Last week I laid out the three major actions the kids do that bug me the most, drive me to yell, really push my buttons, etc.
They were:
1. Don't Listen when asked to do something/act a certain way/etc
2. Hitting
3. Talking Back / Telling me/DH no (Little Miss is an expert at that!)
I decided I would ask the kids what they thought the consequences should be for each of those actions. Together (wow!) they came up with the following:
1. Lose privileges (screen time, toys, little trips, treat trips, etc)
2. Time Out (minutes = their age)
3. Soap & Time Out
To reinforce these consequences so we were all fully aware of them, we did three things:
1. Verbally went over them a few times.
2. Physically practiced.
3. Wrote them down.
With the first one, it was just asking them what the consequence was for each one. Pretty simple.
The second one was actually practice. What? Make them have bad behavior. Of course! I have found that practicing the behavior I want them to have and the behavior I don't want them to have (and thus the consequence) is GREAT. So we practiced all three things and they practice the consequence for all three.
The final was to write it down. The actions and consequences now reside on a large yellow piece of paper on our fridge. This is mainly for my own reference. When I have to look at the sheet in the heat of the moment, I calm down a lot faster and can hand out the consequence with all my wits about me.

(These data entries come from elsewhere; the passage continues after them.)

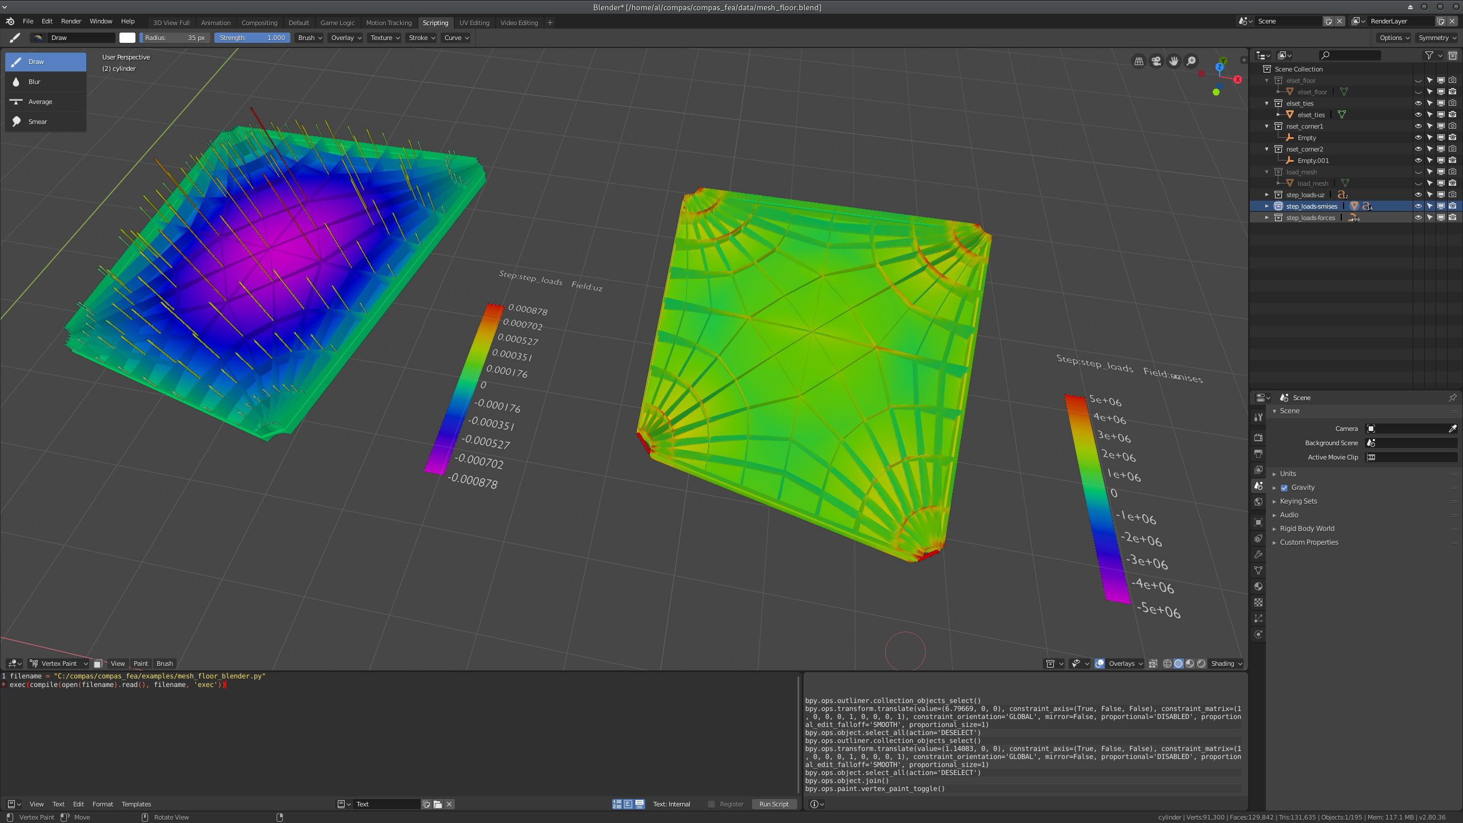Switch to the UV Editing workspace tab

pos(474,23)
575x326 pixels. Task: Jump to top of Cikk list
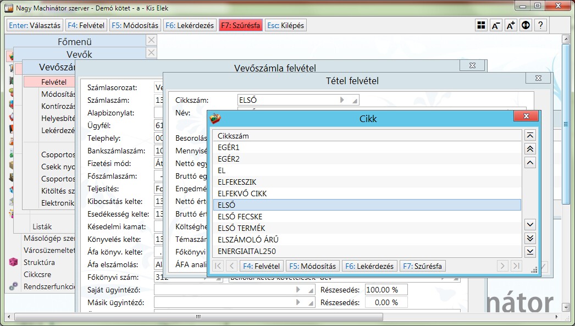530,135
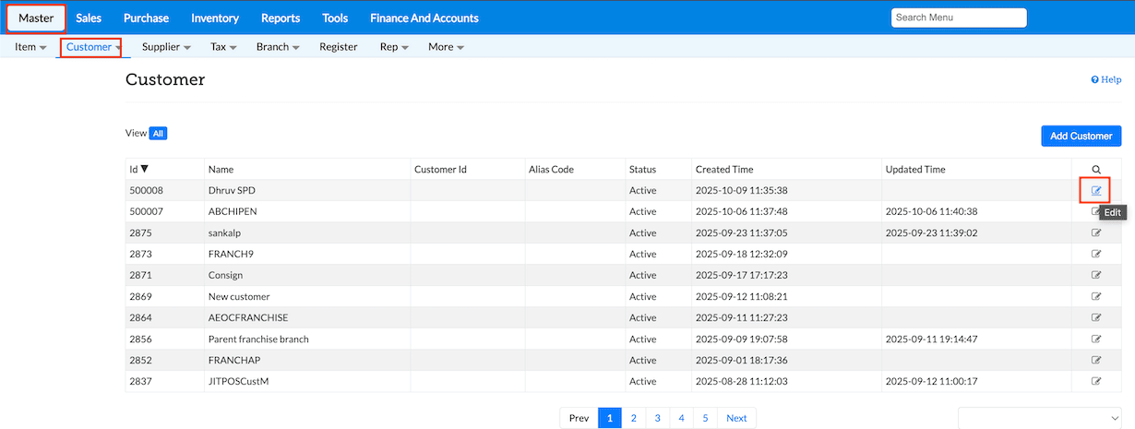Viewport: 1135px width, 429px height.
Task: Open the Supplier dropdown menu
Action: (166, 47)
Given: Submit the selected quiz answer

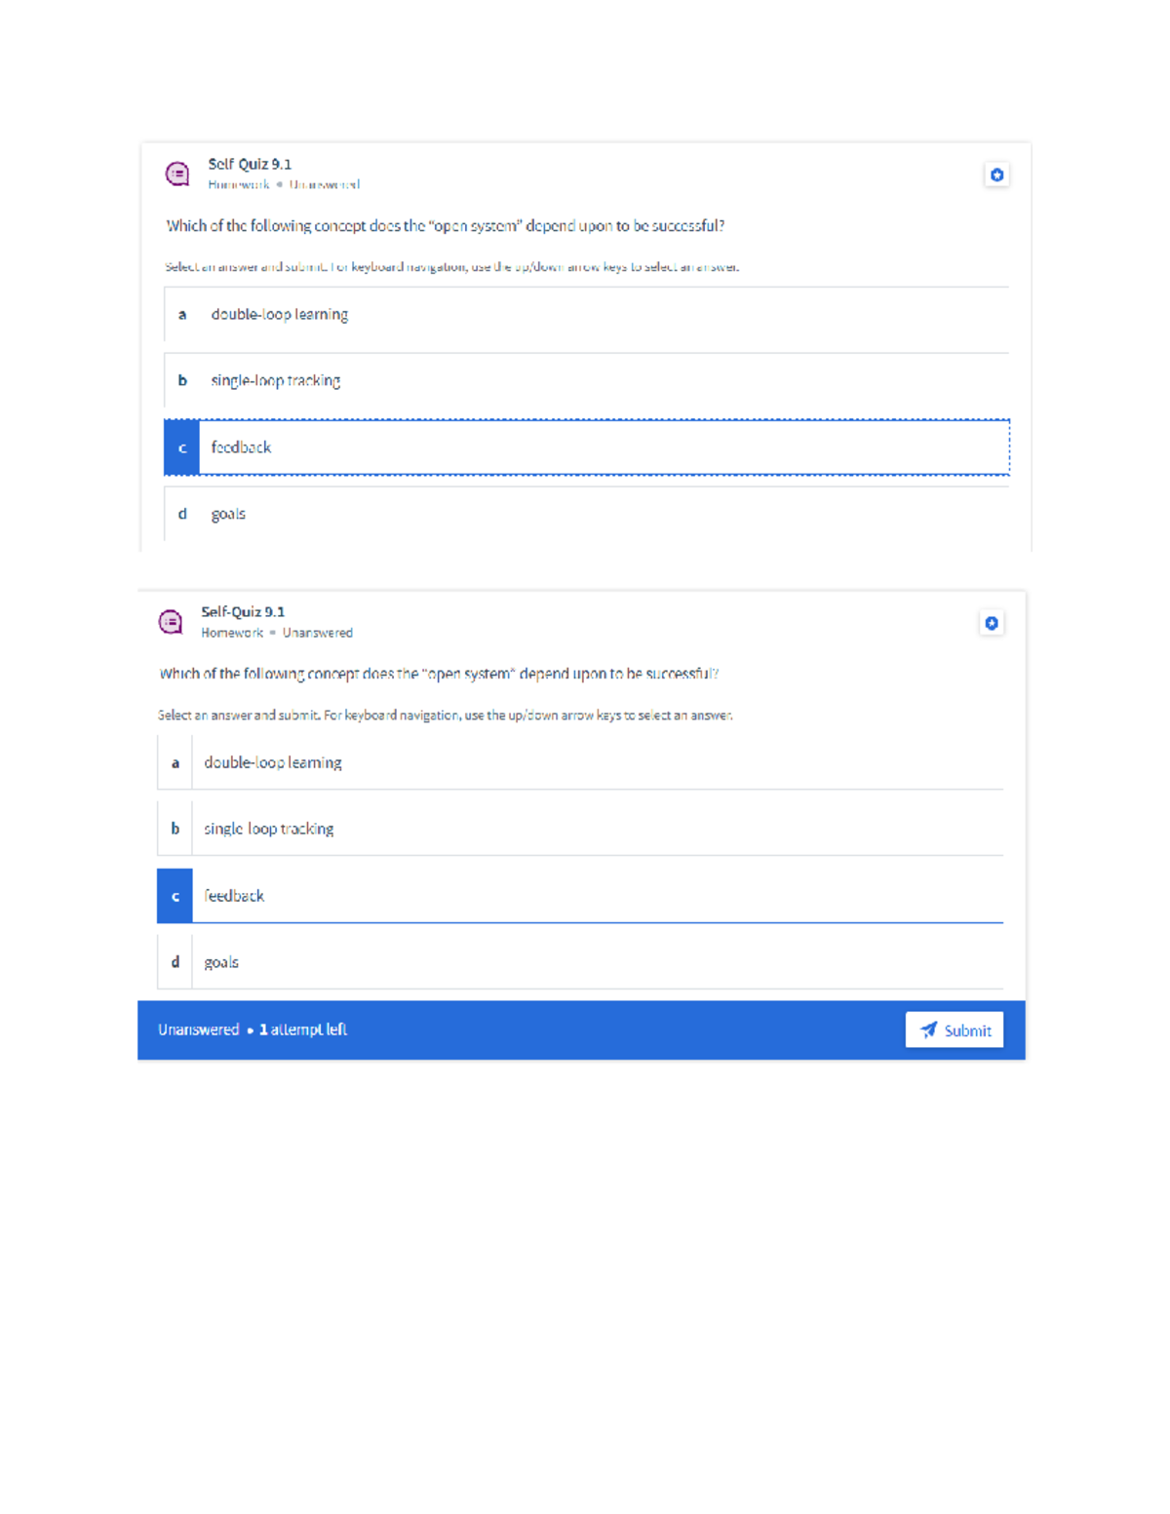Looking at the screenshot, I should pos(954,1030).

After a week of this, the results have been really good! I've been most impressed with the sharp digression in the talking back.
Each has only gotten soap in their mouth once. Now, some people have a moral disagreement with putting soap in their child's mouth. I figure it's better than a spanking or flick to the mouth. And my mom did it with all six of us kids and we turned out fine. Actually...when soap wasn't doing the trick, she switched to tabasco sauce. Unless it was a really bad word - then tabasco came without question. To me, the consequence fits the action as well. Dirty/sassy words need to be cleaned out. How we do it is just a tiny squirt of soap in the mouth. Then they rinse it out with water. Trust me - they get more soap in their mouths during bath time than when they sass off.
The other easy thing has been the loss of privileges. We talk a lot about how certain things are a privilege (i.e. playing games on the iPad, watching cartoons, getting special treats, helping DH with special jobs, stories, PJ walks etc). This has been a really good consequence because it's easy to straighten up the behavior. Just a simple "Not listening means losing privileges. The privilege to lose is..." and we name the privilege that is coming up next. If they don't respond to what we are saying, that privilege is gone. What is really effective is when one listens and the other doesn't so only one loses the privilege. This seems to hit home a bit harder and helps them remember for the next time.
So we will continue on this path. Keep consistent with it. That's the goal, right?
Cheers,
Megs
Nice work! I like that they came up with the consequences themselves.